Se laisser prendre au piège !

Créativité… Braden Kowitz/Flickr, CC BY-SA

Cette chronique se nourrit des recherches et rencontres publiées sur mon site Les cahiers de l’imaginaire.

Notre conversation créative se poursuit, merci chers lecteurs d’avoir partagé ce qu’est une conversation réussie pour vous. J’ai retenu quelques mots clés : cela exige de prendre le temps nécessaire, d’être disponible, d’apprendre à écouter (même lorsque nous sommes en désaccord), de garder un esprit ouvert, d’être curieux des autres, d’accorder de l’importance aux lieux (un bon repas, une maison de campagne, en voyage…).

Vous avez aussi écrit que les heureux hasards s’invitent dans une conversation réussie. Et que toute conversation participait à notre évolution personnelle. Marina Hogard affirme qu’il est essentiel de revoir notre rapport à la conversation. « Elle est nécessaire pour s’enrichir, faire passer des émotions, comprendre l’autre, etc. Les robots seront-ils vraiment capables d’aller au-delà d’un simple compagnonnage ?

De plus, cette absence de contact est à prendre en compte, on peut au cours d’une conversation, ajuster son corps, son écoute par les oreilles ; qu’en est-il des robots ? La conversation est un véritable art ». Jean Florent, pour sa part, est à peu près persuadé que des robots arriveront rapidement à entretenir des conversations de meilleure qualité qu’avec la plupart des humains qui nous entourent, y compris les plus proches et au sein des familles.

Si vous n’avez pas lu la première chronique et les commentaires, c’est ici.

Cette semaine, la réflexion porte sur les pièges dans lesquels nous pouvons parfois nous enfermer par souci d’efficacité.

Art numérique, Pierre Guité.

En tant qu’humains, nous apprenons de nouveaux concepts à partir de quelques exemples seulement. Alors que pour des machines, il faut des centaines, voire des milliers d’exemples.

Il est très difficile, à l’heure actuelle, de faire mieux. Les chercheurs en intelligence artificielle se penchent sur les différentes approches possibles afin de résoudre ce problème. Ils s’inspirent de nos propres stratégies d’apprentissage.

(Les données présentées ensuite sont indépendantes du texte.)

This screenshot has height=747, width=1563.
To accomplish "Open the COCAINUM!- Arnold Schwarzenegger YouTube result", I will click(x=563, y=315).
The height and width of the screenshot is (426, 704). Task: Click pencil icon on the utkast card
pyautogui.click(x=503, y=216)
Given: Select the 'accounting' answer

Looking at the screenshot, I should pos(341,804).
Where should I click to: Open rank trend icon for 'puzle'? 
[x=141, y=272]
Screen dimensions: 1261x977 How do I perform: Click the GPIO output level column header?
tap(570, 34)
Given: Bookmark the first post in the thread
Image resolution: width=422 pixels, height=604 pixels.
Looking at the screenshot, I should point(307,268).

Sans que nous en ayons conscience, nous utilisons des stratégies complexes. Nous avons recours à des biais intuitifs pour identifier des caractères communs dans un ensemble d’objets. Ces biais nous forcent, par exemple, à considérer un problème de classification sous un certain angle, à l’exclusion des autres, et de formuler à partir de quelques spécimens des règles qui permettent de ranger des objets dans des catégories qui mettent en lumière leurs attributs et leurs modes de fonctionnement.

Notre propension à extraire très rapidement des concepts abstraits à partir d’un nombre limité d’exemples peut être mise à profit dans le domaine de l’innovation.

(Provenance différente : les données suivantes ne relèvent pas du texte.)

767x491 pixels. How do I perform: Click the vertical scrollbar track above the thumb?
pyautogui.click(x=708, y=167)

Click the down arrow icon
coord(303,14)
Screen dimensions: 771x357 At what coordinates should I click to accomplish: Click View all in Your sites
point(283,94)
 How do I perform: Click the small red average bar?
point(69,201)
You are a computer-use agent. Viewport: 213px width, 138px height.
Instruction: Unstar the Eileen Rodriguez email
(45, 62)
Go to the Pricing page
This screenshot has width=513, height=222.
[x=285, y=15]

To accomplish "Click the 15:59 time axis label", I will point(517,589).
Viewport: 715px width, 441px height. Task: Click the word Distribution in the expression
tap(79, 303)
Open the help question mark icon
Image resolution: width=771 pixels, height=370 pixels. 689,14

Un exemple historique est celui de John Babbage qui au XIXe siècle s’est inspiré des métiers à tisser de l’époque pour en déduire des modes de fonctionnement dont il s’est servi pour mettre au point les toutes premières machines à calculer programmables, les ancêtres des ordinateurs d’aujourd’hui.

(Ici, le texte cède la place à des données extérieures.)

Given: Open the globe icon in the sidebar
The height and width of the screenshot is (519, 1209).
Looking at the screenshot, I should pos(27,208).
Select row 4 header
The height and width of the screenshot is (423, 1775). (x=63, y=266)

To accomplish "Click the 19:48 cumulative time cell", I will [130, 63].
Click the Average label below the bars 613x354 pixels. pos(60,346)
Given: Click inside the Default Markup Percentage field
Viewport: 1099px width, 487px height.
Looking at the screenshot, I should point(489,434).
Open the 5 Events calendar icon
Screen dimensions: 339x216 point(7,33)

Selon le physico-chimiste Didier Roux, titulaire de la chaire de l’innovation au Collège de France, deux principes dominants sont à l’origine des innovations : la convergence et l’accident.

Les deux principes exigent à la fois une ouverture d’esprit et une prise de risque.

La convergence, en effet, consiste à confronter deux domaines très divergents et à déduire de l’un des concepts (très souvent abstraits) comment ils peuvent s’appliquer à l’autre domaine, pour résoudre un problème ou pour améliorer nos connaissances.

En ce qui concerne le deuxième principe, celui de l’accident, il nous plonge au cœur même de ce qu’est une existence humaine : l’expérience. L’expérience est à la base de l’évolution, et toute expérience exige une série d’essais et d’erreurs, et ainsi une incontournable prise de risques.

On se plaît à répéter que l’époque actuelle fait face à des crises sans pareilles : crise écologique, crise économique, crise politique. Or, la racine même du mot crise, du grec krisis, est selon Edgar Morin un moment privilégié dans un processus d’évolution.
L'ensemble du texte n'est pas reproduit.